Publication Date

2013

Journal or Book Title

Sensors

Abstract

Purpose: To compare raw acceleration output of the ActiGraph™ GT3X+ and GENEA activity monitors. Methods: A GT3X+ and GENEA were oscillated in an orbital shaker at frequencies ranging from 0.7 to 4.0 Hz (ten 2-min trials/frequency) on a fixed radius of 5.08 cm. Additionally, 10 participants (age = 23.8 ± 5.4 years) wore the GT3X+ and GENEA on the dominant wrist and performed treadmill walking (2.0 and 3.5 mph) and running (5.5 and 7.5 mph) and simulated free-living activities (computer work, cleaning a room, vacuuming and throwing a ball) for 2-min each. A linear mixed model was used to compare the mean triaxial vector magnitude (VM) from the GT3X+ and GENEA at each oscillation frequency. For the human testing protocol, random forest machine-learning technique was used to develop two models using frequency domain (FD) and time domain (TD) features for each monitor.
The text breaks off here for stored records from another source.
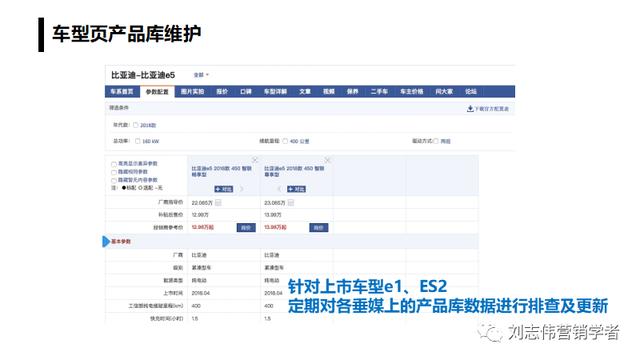Screen dimensions: 640x360
Task: Remove the first BYD e5 comparison column
Action: pyautogui.click(x=255, y=160)
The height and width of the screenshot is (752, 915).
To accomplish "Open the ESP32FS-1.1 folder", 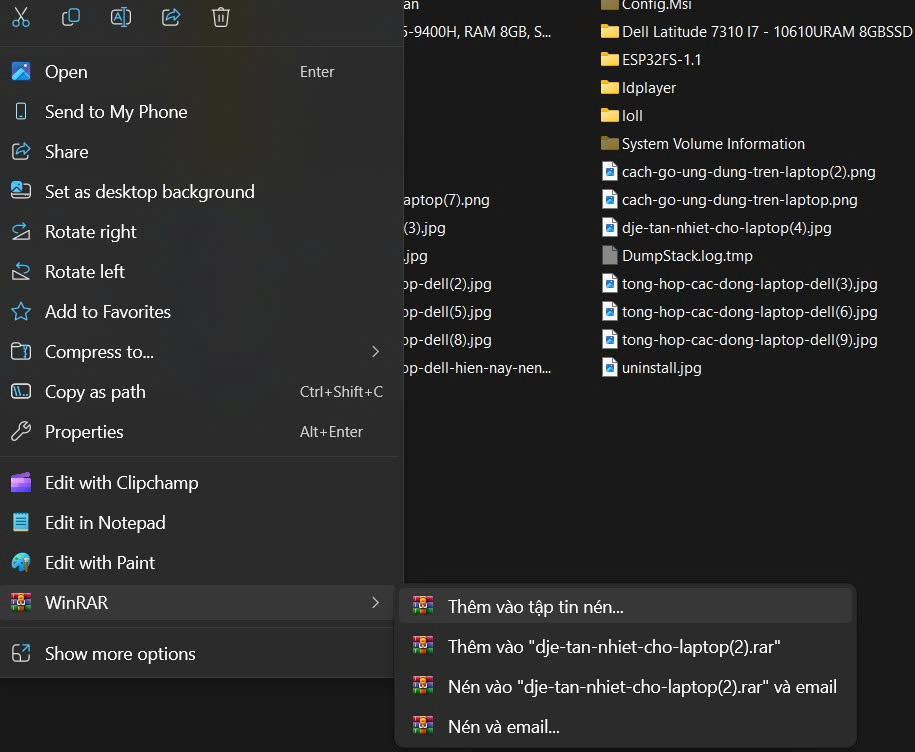I will (661, 60).
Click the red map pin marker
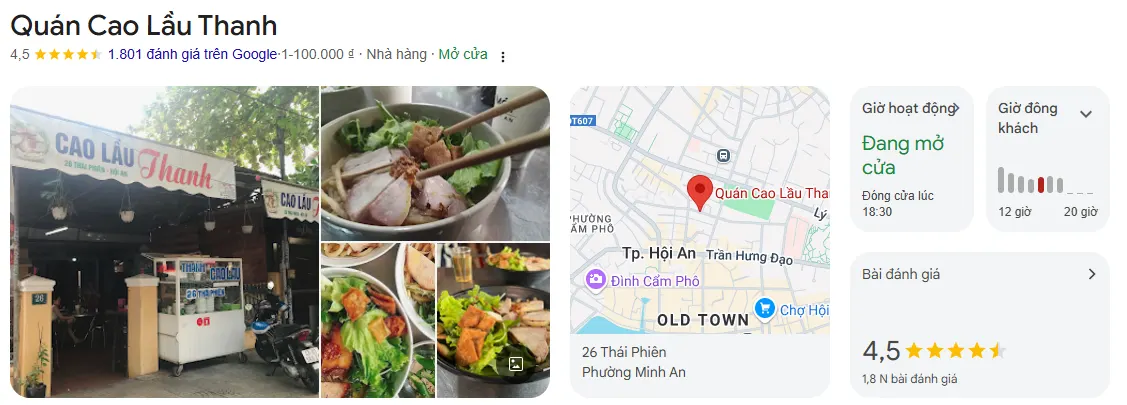Viewport: 1127px width, 405px height. [698, 193]
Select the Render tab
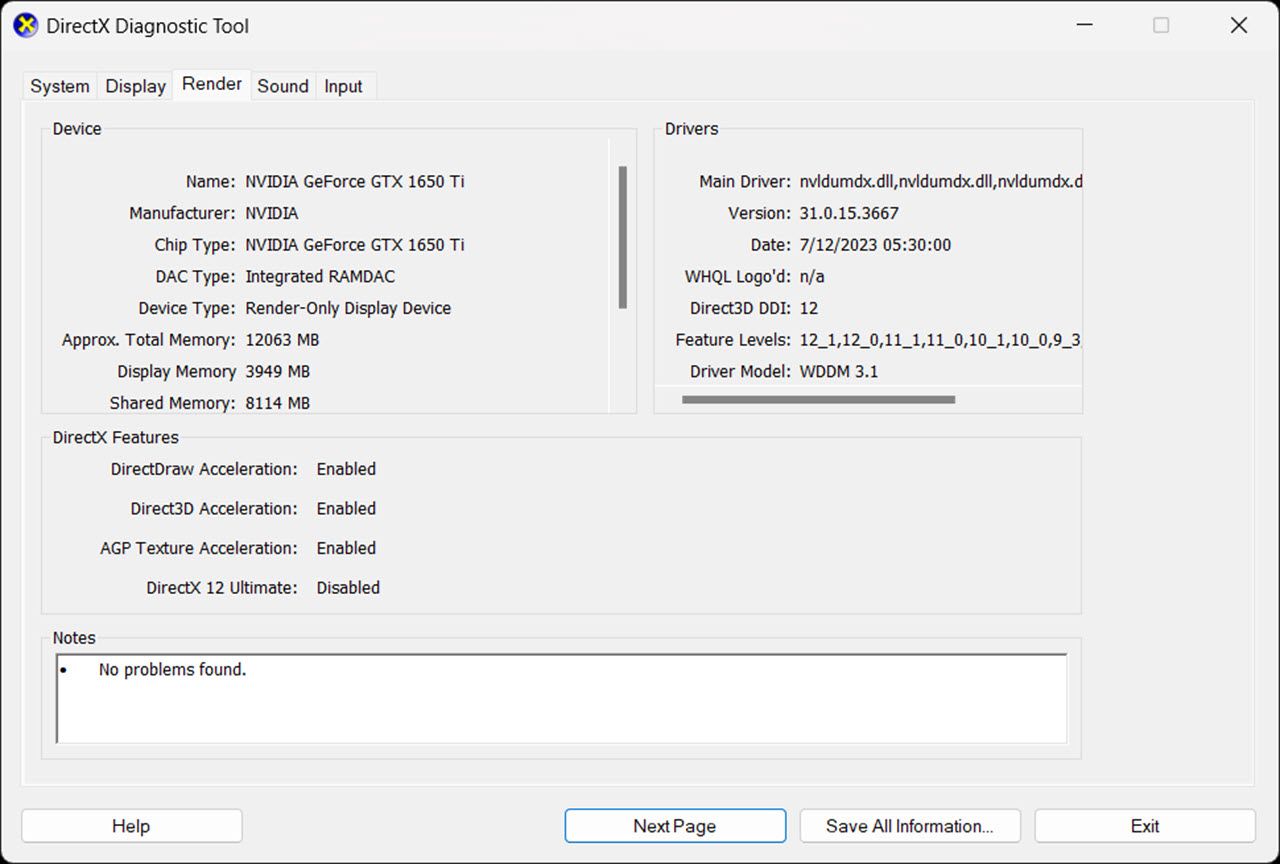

We compared activity type recognition accuracy between the GT3X+ and GENEA when the prediction model was fit using one monitor and then applied to the other. Z-statistics were used to compare the proportion of accurate predictions from the GT3X+ and GENEA for each model. Results: GENEA produced significantly higher (p < 0.05, 3.5 to 6.2%) mean VM than GT3X+ at all frequencies during shaker testing. Training the model using TD input features on the GENEA and applied to GT3X+ data yielded significantly lower (p < 0.05) prediction accuracy. Prediction accuracy was not compromised when interchangeably using FD models between monitors. Conclusions: It may be inappropriate to apply a model developed on the GENEA to predict activity type using GT3X+ data when input features are TD attributes of raw acceleration.

DOI

https://doi.org/10.3390/s131114754

Pages

14754-14763

Volume

13

Special Issue

Wearable Gait Sensors

Issue

11

License

UMass Amherst Open Access Policy

Creative Commons License

Creative Commons Attribution-Noncommercial-Share Alike 3.0 License
This work is licensed under a Creative Commons Attribution-Noncommercial-Share Alike 3.0 License.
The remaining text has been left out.